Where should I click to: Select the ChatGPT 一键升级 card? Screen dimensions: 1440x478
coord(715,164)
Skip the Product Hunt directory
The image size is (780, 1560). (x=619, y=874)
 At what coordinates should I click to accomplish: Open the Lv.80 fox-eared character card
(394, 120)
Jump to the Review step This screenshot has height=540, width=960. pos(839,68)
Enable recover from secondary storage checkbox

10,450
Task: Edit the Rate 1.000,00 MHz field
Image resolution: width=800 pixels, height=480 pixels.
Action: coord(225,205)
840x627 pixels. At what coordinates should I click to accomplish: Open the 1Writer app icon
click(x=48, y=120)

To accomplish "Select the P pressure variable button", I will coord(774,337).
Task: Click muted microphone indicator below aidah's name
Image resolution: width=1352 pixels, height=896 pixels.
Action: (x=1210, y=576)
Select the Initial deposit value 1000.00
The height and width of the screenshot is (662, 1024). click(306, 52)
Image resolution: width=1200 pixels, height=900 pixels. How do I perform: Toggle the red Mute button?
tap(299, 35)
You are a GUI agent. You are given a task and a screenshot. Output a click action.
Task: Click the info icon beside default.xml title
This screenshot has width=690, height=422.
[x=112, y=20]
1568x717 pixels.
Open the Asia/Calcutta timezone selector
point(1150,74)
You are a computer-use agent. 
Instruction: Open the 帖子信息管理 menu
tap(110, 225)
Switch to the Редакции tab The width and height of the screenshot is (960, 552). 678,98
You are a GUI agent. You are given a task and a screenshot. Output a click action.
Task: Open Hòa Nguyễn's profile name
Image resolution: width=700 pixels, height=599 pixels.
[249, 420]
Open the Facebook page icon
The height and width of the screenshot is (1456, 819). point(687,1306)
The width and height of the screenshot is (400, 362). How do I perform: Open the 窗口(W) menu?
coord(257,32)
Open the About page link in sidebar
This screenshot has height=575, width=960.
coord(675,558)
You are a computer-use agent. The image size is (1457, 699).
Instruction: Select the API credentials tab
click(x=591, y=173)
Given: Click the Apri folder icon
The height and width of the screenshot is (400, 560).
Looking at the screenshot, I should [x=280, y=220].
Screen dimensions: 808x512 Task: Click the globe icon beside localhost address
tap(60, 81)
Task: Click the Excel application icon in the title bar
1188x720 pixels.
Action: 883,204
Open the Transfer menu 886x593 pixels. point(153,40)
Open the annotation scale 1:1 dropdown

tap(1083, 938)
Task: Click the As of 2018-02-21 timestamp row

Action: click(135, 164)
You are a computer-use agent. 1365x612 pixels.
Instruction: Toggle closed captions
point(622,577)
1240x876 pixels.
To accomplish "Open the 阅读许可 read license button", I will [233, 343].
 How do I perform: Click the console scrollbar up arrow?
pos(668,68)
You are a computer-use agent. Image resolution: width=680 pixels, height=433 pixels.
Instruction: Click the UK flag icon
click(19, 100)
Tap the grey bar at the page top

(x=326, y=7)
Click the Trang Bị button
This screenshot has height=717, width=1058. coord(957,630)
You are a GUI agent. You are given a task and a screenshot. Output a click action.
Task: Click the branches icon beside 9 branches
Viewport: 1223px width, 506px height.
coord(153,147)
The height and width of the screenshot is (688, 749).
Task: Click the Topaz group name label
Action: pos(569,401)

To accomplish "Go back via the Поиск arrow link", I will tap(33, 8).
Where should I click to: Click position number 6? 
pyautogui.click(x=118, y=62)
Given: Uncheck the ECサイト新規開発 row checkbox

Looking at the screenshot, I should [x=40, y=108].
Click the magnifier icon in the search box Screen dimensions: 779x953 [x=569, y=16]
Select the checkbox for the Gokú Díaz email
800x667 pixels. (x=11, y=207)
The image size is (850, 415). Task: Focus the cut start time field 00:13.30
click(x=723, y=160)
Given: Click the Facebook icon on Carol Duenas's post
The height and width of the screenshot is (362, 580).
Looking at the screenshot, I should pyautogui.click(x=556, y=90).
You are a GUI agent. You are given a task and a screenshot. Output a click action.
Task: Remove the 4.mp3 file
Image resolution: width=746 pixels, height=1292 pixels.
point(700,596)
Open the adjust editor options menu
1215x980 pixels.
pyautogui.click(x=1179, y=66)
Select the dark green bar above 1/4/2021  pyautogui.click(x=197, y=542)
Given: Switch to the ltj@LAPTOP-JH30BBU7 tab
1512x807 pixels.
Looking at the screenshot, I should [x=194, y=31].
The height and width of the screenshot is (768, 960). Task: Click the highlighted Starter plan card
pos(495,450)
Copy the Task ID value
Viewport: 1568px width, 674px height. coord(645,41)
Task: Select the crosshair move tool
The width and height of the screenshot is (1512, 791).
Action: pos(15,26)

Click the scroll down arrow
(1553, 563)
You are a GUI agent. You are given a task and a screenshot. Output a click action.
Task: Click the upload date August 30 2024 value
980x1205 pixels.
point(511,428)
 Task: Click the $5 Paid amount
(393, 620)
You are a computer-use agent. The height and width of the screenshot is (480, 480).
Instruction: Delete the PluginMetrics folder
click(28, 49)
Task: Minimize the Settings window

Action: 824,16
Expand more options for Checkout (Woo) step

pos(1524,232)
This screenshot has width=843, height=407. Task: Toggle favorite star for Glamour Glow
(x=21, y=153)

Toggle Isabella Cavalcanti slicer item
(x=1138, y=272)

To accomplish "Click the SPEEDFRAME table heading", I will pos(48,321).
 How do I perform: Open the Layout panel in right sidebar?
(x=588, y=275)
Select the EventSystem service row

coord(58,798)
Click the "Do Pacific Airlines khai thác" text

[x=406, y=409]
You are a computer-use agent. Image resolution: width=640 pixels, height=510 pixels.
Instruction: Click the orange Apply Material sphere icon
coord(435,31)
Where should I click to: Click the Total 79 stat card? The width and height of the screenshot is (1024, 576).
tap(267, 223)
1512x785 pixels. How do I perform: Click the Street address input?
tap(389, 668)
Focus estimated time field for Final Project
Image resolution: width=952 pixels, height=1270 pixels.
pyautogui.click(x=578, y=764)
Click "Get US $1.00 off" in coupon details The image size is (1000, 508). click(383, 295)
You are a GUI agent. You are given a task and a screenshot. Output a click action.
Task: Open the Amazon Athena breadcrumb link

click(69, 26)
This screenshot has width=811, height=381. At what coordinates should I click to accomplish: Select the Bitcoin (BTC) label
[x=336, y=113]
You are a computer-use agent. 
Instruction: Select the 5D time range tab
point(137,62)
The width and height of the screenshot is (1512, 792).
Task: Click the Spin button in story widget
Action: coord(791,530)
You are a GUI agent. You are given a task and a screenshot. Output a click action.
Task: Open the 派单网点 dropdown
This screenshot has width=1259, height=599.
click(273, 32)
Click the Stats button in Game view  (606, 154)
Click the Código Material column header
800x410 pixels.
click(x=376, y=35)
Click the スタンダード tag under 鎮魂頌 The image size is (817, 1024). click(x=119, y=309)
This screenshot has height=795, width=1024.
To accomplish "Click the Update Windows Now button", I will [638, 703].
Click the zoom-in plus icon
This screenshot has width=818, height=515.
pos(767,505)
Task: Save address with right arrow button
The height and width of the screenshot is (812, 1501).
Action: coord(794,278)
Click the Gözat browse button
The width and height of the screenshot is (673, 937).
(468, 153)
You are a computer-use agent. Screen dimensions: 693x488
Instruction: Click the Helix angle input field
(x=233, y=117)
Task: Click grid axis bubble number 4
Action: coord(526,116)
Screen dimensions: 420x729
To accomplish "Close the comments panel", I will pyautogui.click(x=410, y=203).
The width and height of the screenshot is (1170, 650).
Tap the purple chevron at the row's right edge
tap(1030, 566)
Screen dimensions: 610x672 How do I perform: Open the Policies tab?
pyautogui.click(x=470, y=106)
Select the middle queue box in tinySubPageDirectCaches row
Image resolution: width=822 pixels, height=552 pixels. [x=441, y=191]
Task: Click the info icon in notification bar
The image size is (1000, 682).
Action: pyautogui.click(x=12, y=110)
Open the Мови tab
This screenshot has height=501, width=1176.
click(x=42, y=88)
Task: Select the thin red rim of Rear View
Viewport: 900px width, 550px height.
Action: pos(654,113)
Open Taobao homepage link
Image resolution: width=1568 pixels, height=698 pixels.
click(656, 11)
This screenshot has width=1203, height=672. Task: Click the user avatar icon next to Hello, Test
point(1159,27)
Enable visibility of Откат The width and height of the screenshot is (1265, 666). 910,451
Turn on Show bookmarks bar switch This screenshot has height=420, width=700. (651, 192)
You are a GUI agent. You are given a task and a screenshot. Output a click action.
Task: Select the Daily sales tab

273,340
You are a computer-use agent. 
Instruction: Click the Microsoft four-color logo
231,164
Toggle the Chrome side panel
^^^^^^^^
#### AIM OF THE EXERCISE
Lines with "title": return each one from the data above.

#### RESPONSE TO THE TASK
Task: Click the info icon beside default.xml title
Task: Click the Excel application icon in the title bar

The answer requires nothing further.